Comment by theideaofcoffee
Comment by theideaofcoffee 13 hours ago
I guess some of my questions are addressed in the latter half of the post, but I'm still puzzled why a prominent service didn't have a plan for what looked like a run of the mill hardware outage. It's hard to know exactly what happened as I'm having trouble parsing some of the post (what is a 'network connector'? is it a cable? nic?). What were some of the 'increasingly outlandish' workarounds? Are they actually standing up production hosts manually, and was that the cause of a delay or unwillingness to get new hardware goin? I think it would be important to have all of that set down either in documentation or code seeing as most of their technical staff are either volunteers, who may come and go, or part timers. Maybe they did, it's not clear.

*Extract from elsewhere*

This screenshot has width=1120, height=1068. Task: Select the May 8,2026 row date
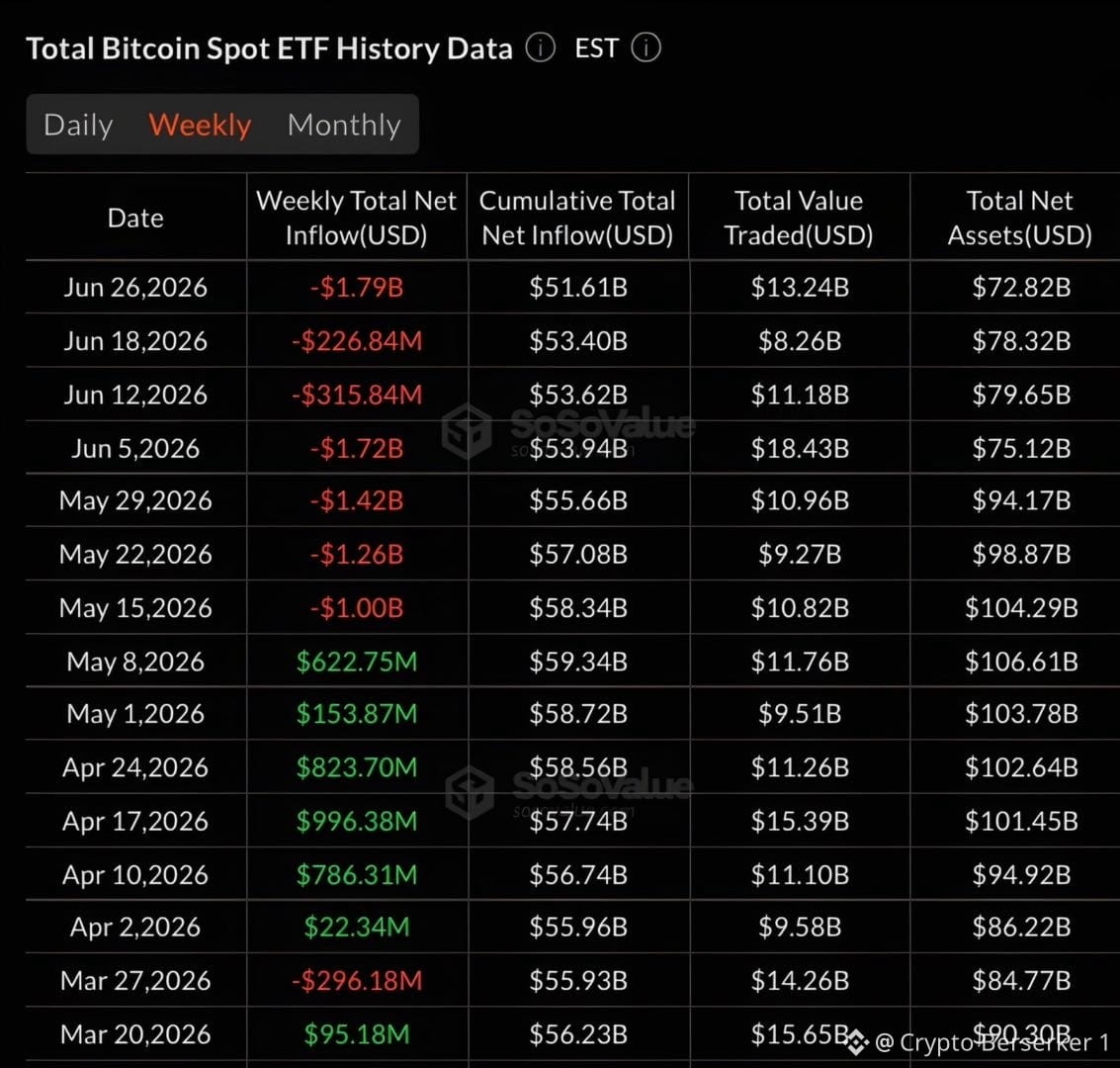[x=135, y=662]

It's also weird seeing that they are still waiting on their provider to tell them exactly what was done to the hardware to get it going again, that's usually one of the first things a tech mentions: "ok, we replaced the optics in port 1" or "I replaced that cable after seeing increased error rates", something like that.

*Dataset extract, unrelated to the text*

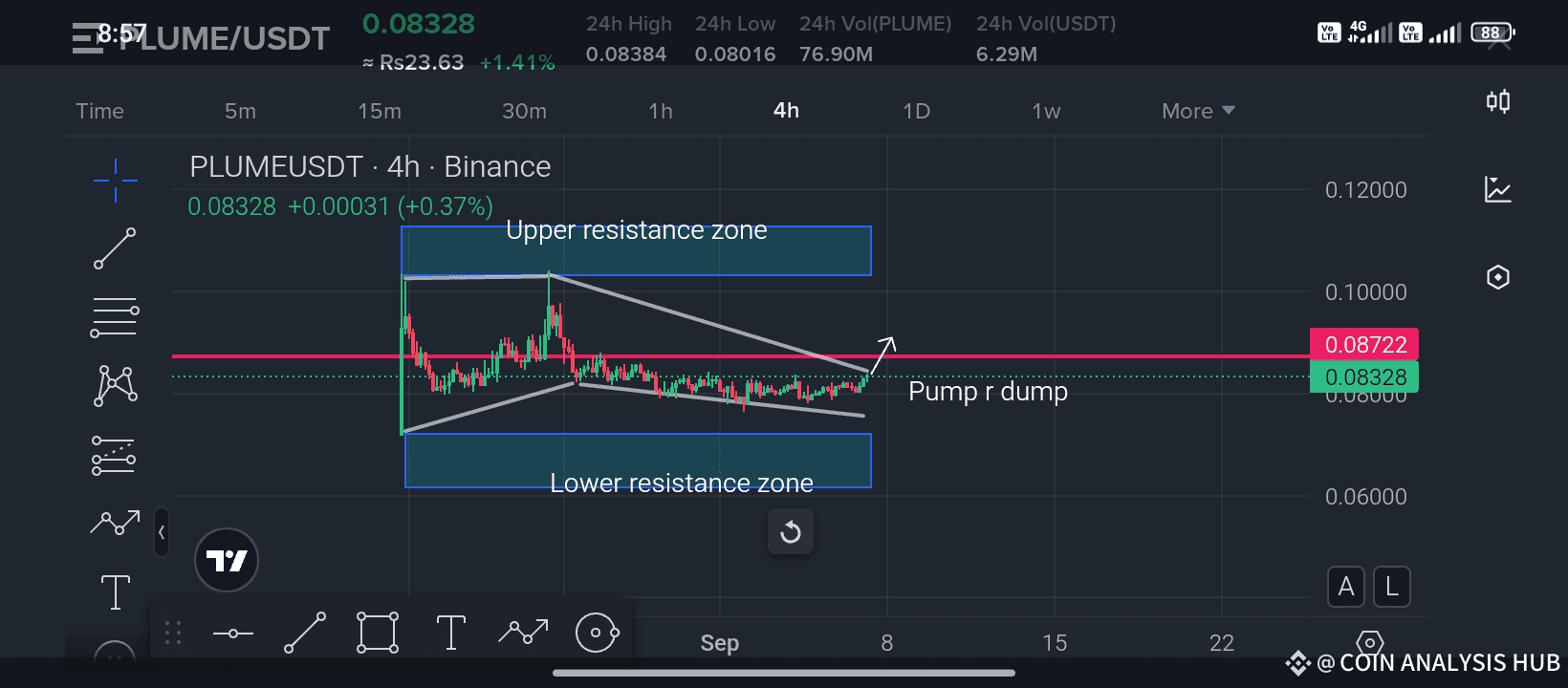
Task: Select the rectangle tool in floating toolbar
Action: pyautogui.click(x=378, y=633)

You are not wrong that this is puzzling, especially when viewed through the perspective lens of a professional with background in these areas (10 years).
There are many red flags which beg questions.
That said, I stopped taking them at their word years ago, this isn't the first time they've had dubious announcements following entirely preventable failures. In my mind, they really don't have any professional credibility.
People in the business of System Administration would follow basic standard practices that eliminate most of these risks.
The linked post isn't a valid post-mortem, if it were it would contain unambiguous details of the timetables and specifics, both of the failure domains and resolutions.
As you say, a network connector could mean any number of things. Its ambiguous, and ambiguity in technical material is used to hide or mislead most times which is why professionals detailing a post mortem would remove any possible ambiguity they could.
It is common professional practice to have a recovery playbook, and a plan for disaster recovery for business continuity which is tested at least every 6 months, usually quarterly. This is true of both charities and business.
Based on their post, they don't have one and they don't follow this well known industry practice. You really cannot call yourself a System Administrator if you don't follow the basics of the profession.
TPOSNA covers these basics for those not in the profession, its roughly two decades old now, it is well established, and ignorance of the practices isn't a valid excuse.
Professional budgets also always have a fund for emergencies based on these BC/DR plans. Additionally, using resilient design is common practice; single points of failures are not excusable in production failure domains especially when zero-downtime must be achieved.
Automated Deployment is a standard practice as well factoring into RTO and capacity planning improvements. Cattle not Pets.
Also, you don't ever wait on a vendor to take action. You make changes, and revert when the issue gets resolved.
First thing I would have done is set the domain DNS TTL to 5 minutes upon alerted failures (as a precaution), and then if needed point the DNS to a viable alternative server (either deployed temporarily or running in parallel).
Failures inevitably happen which is why you risk manage this using a topology with load balancers/servers set up in HA groups, eliminating any single provider as a single point of failure.
This is so basic that any junior admin knows these things.
Outlandish workarounds only happen when you do not have a plan and you are dredging the bottom of the barrel.